Là aussi, nous sommes dans un contexte de rupture historique dans le groupe. Brian Jones – l’âme du groupe – étant mort en 1969 pendant les sessions de Let It Bleed, il se trouve également que le contrat des Stones avec Decca arrivait à sa fin. Chouette ! On va pouvoir ENFIN faire ce qu’on veut !

SAUF QUE

Allen Klein, leur manager historique, a négocié qu’en gros, Mick Jagger et Keith Richards lui ont vendu leurs droits d’auteurs qui désormais lui appartiennent.
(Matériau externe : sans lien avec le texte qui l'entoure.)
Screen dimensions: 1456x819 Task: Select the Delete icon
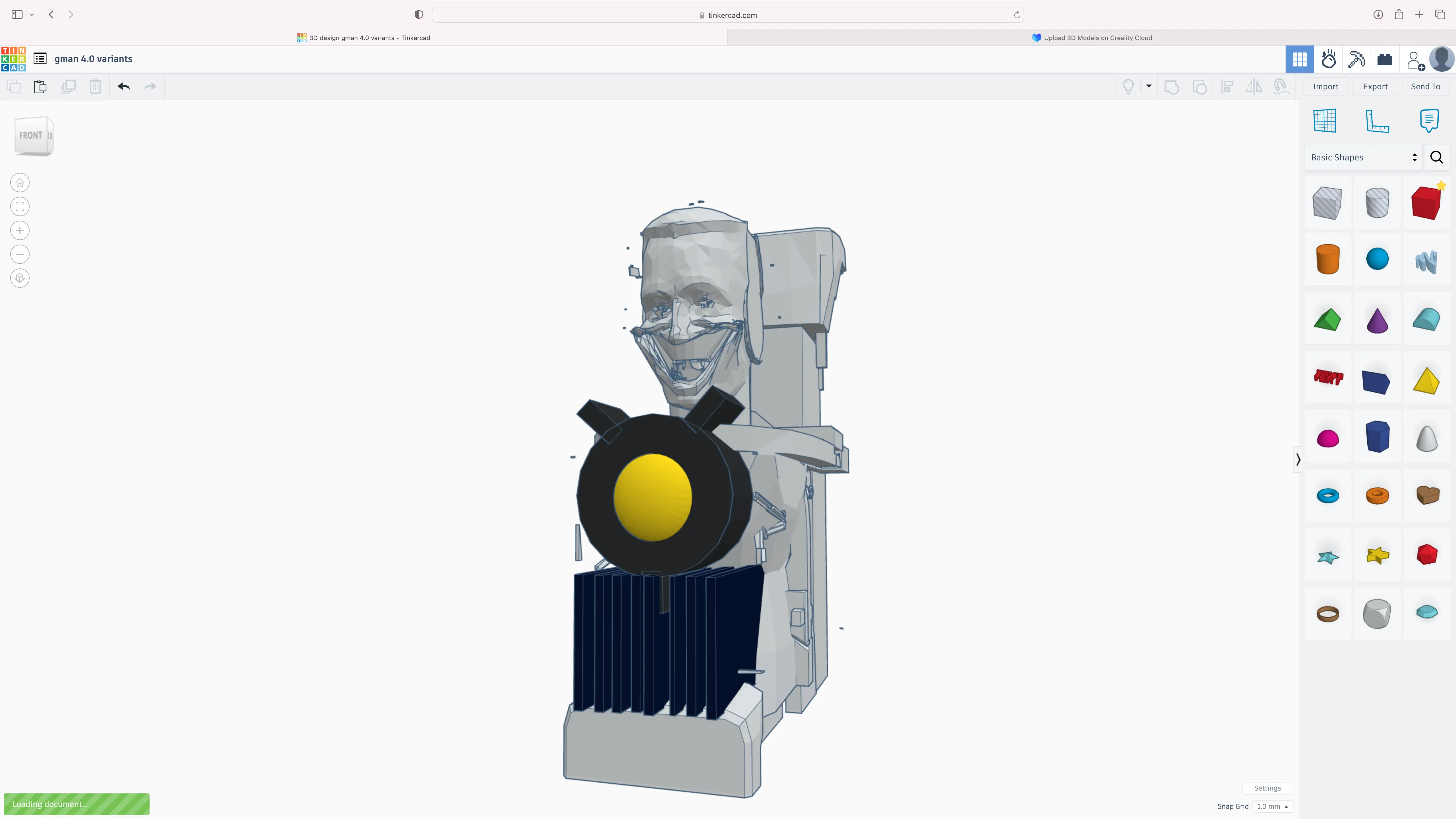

Ils ont logiquement un seum de malade.

C’est dans ce contexte troublé que naît ce disque à la pochette franchement obscène – pochette toujours censurée en Espagne 50 ans après – avec des titres TRÈS orientés sur la drogue (Brown Sugar qui est donc une référence au shit, Wild Horses qui évoque un retour de coma de Jagger sous cachetons, Sister Morphine écrite en « duo » avec Marianne Faithfull, bon ben voilà…). Mick Taylor apporte une valeur ajoutée à la slide sur des titres tels que Sway et Moonlight Mile, ainsi que le débutant Ry Cooder sur Sister Morphine. Mais la collaboration la plus fantasmée parce qu’elle n’a pas été retenue sur le mix final – et quand on écoute la version de 2015, on comprend pourquoi –, c’est le solo dispensable d’Eric Clapton sur Brown Sugar. Limite, le saxo de Bobby Keys a rendu le morceau iconique en lui-même.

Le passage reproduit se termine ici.